He glances at the clock, then at me, "baseball," he says.

I smile at the fact that he has a two-track mind like me, then let him lean on me as we go to my work room, not that I've been making anything lately. And any unfinished projects were destroyed by Hurricane Cagalli not too long ago, so I have to start everything over again. At least she didn't take the parts or anything.

I flip the TV on, the announcer informing me that it's the home half of the second inning, so we haven't missed much, not that I care about the opposing team. Pfft, the Mariners, they're so horrible.

"Hey, where's Birdee?" I ask, looking over at him as he settles down on the couch.

"Home. I thought you wouldn't want it coming on the date with us," he says.

"Always thinking of me. You're so cute," I say, running my hand through his hair as I sit with him. He rests his head on my shoulder and I stroke his head gently, calming him as well as myself.

I try not to think of what's going on with Cagalli. The feeling of defeat stirs in my stomach, something at the back of my mind telling me things aren't going well.

"Cagalli still has feelings for you," Kira whispers.

"I know, that's why she's doing this to us. If I knew this would happen, I never would have dated her in the first place. I regret it," I say quietly.

We sit in the silence for a moment, cherishing the temporary peace before it's broken: the phone on the desk rings loudly.
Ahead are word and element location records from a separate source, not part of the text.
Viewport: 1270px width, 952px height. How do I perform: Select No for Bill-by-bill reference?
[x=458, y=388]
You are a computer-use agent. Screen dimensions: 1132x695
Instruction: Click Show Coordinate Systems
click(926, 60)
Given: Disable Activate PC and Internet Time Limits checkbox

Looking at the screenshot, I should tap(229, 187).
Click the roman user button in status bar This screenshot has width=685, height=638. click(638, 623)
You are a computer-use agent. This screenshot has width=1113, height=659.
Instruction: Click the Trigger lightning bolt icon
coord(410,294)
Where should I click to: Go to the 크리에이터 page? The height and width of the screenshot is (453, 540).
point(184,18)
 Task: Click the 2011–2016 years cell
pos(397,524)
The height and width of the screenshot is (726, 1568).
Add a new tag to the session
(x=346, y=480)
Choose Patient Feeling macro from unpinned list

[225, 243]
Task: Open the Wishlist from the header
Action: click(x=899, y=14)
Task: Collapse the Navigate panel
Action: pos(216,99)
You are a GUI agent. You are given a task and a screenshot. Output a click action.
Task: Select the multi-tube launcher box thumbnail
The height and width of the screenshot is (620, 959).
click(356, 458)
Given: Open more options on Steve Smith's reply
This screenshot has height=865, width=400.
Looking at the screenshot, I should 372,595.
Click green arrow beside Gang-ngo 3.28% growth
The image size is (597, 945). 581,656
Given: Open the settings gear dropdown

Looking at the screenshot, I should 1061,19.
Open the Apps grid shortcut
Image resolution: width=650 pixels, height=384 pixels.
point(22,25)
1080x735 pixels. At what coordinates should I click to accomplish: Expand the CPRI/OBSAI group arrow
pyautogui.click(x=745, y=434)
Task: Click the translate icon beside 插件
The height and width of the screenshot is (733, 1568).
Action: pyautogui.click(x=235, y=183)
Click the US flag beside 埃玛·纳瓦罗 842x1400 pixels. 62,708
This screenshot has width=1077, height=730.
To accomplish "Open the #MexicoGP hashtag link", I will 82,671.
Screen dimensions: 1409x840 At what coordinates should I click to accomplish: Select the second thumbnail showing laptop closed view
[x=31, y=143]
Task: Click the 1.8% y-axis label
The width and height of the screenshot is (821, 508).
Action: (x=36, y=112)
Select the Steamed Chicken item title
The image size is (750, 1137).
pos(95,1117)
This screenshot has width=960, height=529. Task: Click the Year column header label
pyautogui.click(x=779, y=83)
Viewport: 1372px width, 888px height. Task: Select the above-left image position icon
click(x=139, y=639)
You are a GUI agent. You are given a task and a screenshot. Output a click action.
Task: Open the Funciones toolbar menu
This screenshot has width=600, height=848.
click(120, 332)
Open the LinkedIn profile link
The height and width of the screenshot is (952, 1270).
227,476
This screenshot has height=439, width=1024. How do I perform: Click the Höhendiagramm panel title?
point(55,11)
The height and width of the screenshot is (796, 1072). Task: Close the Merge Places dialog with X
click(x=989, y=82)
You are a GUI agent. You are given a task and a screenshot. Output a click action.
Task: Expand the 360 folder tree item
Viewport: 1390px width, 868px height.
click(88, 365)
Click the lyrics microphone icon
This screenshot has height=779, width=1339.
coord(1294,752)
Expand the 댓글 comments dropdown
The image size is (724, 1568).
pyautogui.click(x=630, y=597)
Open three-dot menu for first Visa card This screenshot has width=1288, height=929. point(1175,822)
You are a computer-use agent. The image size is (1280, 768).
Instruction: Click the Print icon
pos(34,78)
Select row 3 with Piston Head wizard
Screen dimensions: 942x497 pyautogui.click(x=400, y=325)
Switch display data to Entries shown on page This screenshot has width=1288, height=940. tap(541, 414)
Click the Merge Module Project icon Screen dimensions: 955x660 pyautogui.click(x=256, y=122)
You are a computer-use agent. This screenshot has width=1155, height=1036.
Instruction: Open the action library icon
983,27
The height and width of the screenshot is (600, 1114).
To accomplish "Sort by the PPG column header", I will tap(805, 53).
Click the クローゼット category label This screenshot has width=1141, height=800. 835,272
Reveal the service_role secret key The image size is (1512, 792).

I answer it with an impatient "hello," then when I hear Dearka's voice, I tense up, afraid to hear the result of their mission.

"How'd it go?" I ask.

"She wouldn't give us the disk," Yzak says solemnly. My heart sinks considerably.

"So we took the whole camera."

"Really!" I exclaim.

"Yeah, we're gonna watch it right now. Maybe Yzak will take the hint and let me try something with him," Dearka whispers.

"You're not trying anything tonight! See you in a few, Athrun," Yzak says.

"Bye, have fun," I laugh.

"Did they get it?" Kira asks anxiously.

"The disk _and_ the camera."

Somehow, though, I don't think it's allowed to be this easy. Something has to get fucked up somewhere along the way, and our dads end up finding out anyway. But maybe for once, I'm wrong with my pessimistic outlook on a topic.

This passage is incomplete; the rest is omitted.